A range of Stylosanthes species was introduced from Australia into tropical southern China in the early 1980s [5, 6]. Stylosanthes is well-adapted to the environment of Guangdong and Hainan province. A series of Stylosanthes cultivars has been grown by selective breeding, including S. guianensis cv. Reyan No. 2 in 1991, S. guianensis cv. Reyan No. 5 in 1999, and S. guianensis cv. Reyan No. 20 in 2010. Cross breeding is commonly used to improve the characteristics of Stylosanthes and overcome the time and labor limitations of selective breeding. Thus, the hybridity of new seedlings must be verified at an early stage to assure the uniformity and stability of the field performance and yield of the crop and optimize planting time and costs.
DNA molecular marker technology, which is based on sequence variations of specific genomic regions, provides a powerful tool for hybrid identification and seed verification. This technology has the advantages of time savings, reduced labor consumption, and higher efficiency compared with other methods [7–11].

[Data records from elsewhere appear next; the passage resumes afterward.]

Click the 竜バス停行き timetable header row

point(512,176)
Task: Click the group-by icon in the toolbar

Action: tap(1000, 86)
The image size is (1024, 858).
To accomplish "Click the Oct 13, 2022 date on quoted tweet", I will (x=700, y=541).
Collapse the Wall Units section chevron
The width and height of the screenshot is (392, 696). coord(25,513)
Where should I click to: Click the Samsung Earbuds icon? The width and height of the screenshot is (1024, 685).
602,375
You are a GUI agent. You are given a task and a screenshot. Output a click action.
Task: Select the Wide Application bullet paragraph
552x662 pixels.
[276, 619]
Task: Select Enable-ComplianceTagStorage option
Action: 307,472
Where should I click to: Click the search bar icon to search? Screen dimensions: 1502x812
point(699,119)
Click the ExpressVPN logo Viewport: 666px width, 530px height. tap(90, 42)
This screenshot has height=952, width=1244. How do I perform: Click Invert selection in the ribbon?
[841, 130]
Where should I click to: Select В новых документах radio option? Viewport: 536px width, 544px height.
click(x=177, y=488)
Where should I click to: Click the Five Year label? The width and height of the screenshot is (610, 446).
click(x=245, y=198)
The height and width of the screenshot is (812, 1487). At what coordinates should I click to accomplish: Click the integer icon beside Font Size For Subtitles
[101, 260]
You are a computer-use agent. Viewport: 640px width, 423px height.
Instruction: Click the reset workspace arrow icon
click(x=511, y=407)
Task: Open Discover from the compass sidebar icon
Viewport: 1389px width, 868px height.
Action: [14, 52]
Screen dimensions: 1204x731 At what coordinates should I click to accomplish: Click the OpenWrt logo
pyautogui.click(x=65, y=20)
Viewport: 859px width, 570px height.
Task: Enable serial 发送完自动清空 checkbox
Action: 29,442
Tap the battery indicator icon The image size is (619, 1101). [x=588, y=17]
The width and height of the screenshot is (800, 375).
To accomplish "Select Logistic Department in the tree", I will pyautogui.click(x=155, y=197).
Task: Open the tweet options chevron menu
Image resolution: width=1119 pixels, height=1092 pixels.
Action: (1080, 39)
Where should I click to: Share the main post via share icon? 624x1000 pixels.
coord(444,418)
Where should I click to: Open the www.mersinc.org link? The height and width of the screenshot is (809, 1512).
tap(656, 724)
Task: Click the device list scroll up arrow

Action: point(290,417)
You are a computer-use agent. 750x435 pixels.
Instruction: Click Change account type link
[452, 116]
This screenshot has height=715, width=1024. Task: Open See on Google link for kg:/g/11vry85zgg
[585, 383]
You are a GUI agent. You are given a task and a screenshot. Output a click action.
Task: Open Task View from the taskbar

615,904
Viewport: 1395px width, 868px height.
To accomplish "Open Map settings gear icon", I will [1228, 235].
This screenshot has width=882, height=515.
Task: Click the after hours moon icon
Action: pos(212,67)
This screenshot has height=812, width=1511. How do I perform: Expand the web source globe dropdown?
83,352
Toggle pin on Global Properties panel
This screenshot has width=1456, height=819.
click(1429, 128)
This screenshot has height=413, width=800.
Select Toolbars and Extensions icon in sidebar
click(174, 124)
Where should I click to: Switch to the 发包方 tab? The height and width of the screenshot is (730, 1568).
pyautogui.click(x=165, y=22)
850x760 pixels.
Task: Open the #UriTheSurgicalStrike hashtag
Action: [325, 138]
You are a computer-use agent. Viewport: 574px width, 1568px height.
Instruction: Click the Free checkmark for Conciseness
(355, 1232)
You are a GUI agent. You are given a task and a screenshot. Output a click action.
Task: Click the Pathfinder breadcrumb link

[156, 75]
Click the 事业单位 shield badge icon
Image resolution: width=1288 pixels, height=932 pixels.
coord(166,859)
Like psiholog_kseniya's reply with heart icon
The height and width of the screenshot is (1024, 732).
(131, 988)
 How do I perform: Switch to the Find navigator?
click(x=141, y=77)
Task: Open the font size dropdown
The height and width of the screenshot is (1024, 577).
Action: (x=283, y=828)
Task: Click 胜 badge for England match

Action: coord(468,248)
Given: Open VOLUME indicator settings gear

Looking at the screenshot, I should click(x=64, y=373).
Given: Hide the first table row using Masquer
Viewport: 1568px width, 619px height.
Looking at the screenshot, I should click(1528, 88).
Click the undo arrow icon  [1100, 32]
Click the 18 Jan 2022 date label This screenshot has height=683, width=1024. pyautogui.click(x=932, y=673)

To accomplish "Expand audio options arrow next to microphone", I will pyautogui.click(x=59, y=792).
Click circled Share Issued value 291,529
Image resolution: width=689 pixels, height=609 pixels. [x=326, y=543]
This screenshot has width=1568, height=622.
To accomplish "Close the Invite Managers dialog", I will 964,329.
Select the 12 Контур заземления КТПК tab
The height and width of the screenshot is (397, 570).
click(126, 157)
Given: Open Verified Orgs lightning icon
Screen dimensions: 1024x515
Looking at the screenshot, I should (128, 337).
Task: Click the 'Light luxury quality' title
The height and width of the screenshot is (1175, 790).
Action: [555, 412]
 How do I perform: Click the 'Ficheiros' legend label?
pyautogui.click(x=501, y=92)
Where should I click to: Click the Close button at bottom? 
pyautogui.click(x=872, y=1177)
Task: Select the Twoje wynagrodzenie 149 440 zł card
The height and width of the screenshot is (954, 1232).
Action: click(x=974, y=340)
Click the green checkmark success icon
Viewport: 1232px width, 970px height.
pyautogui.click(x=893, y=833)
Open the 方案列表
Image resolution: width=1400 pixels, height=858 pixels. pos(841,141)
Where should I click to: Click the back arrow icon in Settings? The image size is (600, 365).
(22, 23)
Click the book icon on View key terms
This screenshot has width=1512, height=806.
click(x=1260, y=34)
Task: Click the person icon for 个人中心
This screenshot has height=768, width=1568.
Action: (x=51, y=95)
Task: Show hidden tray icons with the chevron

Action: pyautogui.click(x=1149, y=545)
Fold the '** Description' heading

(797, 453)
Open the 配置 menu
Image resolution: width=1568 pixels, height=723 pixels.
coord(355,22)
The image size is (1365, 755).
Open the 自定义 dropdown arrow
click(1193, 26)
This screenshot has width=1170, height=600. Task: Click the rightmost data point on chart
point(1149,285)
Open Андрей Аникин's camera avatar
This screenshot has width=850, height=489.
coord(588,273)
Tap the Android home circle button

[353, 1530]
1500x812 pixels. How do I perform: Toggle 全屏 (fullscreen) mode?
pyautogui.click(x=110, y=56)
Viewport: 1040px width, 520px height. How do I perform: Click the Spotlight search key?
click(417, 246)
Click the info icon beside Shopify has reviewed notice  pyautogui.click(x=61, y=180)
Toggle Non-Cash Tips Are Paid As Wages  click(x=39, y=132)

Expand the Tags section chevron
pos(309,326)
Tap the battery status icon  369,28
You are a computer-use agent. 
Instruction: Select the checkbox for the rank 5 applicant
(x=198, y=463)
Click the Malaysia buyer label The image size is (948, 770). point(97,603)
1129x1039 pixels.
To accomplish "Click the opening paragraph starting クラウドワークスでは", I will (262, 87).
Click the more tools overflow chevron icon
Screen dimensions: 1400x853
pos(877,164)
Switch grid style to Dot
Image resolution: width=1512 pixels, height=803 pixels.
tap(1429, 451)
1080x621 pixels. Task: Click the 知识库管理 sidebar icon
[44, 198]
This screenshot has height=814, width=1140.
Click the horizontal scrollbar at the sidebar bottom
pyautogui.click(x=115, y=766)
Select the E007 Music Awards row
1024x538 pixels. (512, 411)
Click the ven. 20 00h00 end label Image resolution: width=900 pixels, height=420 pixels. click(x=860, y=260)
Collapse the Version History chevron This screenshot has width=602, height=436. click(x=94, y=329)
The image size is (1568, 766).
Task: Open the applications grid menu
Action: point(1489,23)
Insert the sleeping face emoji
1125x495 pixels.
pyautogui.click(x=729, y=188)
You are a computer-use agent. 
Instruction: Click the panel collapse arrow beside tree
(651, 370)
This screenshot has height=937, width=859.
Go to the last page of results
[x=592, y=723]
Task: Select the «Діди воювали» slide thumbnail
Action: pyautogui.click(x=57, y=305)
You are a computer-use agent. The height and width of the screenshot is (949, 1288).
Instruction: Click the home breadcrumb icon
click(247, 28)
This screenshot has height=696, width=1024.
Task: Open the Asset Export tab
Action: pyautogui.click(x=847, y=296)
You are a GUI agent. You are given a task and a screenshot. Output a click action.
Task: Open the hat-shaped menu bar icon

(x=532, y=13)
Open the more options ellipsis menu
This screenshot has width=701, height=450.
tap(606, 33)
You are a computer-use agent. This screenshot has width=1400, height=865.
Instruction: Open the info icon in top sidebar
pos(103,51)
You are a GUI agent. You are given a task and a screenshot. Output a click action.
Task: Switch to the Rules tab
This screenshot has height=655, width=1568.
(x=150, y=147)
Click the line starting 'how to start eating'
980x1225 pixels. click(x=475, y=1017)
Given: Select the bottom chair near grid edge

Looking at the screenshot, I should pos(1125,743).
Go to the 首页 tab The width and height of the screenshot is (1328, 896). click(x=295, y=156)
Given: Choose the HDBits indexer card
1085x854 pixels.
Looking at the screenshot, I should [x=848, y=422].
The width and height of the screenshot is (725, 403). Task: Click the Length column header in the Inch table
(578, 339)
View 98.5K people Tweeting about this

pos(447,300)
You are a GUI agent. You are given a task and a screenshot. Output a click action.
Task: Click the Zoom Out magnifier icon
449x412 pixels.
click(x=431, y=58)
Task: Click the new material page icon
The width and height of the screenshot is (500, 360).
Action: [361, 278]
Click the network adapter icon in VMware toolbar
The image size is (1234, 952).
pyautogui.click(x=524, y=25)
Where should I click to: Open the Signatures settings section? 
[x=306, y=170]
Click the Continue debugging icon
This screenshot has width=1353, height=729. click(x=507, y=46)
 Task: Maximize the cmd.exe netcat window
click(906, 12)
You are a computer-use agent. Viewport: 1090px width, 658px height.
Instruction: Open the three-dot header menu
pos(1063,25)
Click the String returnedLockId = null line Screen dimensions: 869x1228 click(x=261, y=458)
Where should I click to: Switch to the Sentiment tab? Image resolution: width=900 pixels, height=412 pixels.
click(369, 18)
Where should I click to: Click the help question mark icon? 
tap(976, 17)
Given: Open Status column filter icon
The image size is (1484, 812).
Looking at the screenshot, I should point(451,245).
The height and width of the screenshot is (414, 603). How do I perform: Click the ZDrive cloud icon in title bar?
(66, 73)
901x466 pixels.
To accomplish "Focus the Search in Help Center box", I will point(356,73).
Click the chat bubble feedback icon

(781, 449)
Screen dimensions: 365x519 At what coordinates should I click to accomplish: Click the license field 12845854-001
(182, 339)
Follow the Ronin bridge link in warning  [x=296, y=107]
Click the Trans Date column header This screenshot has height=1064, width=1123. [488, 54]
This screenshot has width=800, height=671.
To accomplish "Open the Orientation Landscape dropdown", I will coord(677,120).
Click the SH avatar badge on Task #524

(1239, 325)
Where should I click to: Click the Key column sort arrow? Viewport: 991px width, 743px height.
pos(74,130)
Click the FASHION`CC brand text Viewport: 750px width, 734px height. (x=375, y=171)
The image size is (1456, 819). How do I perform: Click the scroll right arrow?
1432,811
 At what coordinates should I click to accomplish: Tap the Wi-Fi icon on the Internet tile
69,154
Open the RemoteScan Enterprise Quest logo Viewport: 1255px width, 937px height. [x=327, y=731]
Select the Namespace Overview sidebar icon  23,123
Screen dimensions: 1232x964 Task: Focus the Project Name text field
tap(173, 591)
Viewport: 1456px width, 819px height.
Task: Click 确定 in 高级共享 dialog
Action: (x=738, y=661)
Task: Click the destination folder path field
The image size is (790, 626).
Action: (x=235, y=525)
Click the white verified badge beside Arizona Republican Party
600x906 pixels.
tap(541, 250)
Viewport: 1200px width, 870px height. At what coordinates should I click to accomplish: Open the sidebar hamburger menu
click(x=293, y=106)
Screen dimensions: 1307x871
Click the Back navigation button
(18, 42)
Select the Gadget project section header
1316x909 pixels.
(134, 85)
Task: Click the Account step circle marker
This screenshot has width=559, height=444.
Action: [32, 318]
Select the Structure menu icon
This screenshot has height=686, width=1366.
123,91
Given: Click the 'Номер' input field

The main DNA marker techniques currently in application are restriction fragment length polymorphism (RFLP), random amplified polymorphic DNA (RAPD), amplified fragment length polymorphism (AFLP), simple sequence repeat (SSR), inter-simple sequence repeat (ISSR), and sequence-related amplified polymorphism (SRAP). SRAP preferentially amplifies open reading frames, which are coding sequences in the genome. SRAP can disclose numerous co-dominant markers with a large amount of polymorphic loci and allows easy isolation of bands for sequencing. It is based on two-primer amplification. The primers are 17 or 18 nucleotides long and consist of the following elements. Core sequences, which are 13–14 bases long, where the first 10 or 11 bases starting at the 5′ end, are sequences of no specific constitution (“filler”sequences), followed by the sequence CCGG in the forward primer and AATT in the reverse primer. The core is followed by 3 selective nucleotides at the 3′ end. The filler sequences of the forward and reverse primers must be different from each other and can be 10 or 11 bases long [12]. This technique can generate more polymorphic fragments that reveal genetic diversity than SSR, ISSR, or RAPD markers [13]. Ferriol et al. [14] showed that the information provided by SRAP markers is more consistent with the morphological variability and evolutionary history of the morphotypes than that obtained from AFLP markers. Therefore, SRAP markers are ideal molecular markers for genotype identification, map construction, gene tagging, and genomic and cDNA fingerprinting, such as in the diversity analysis of buffalo grass [13, 15, 16]. Thus far, few studies that use SRAP markers for true hybrid identification have been reported.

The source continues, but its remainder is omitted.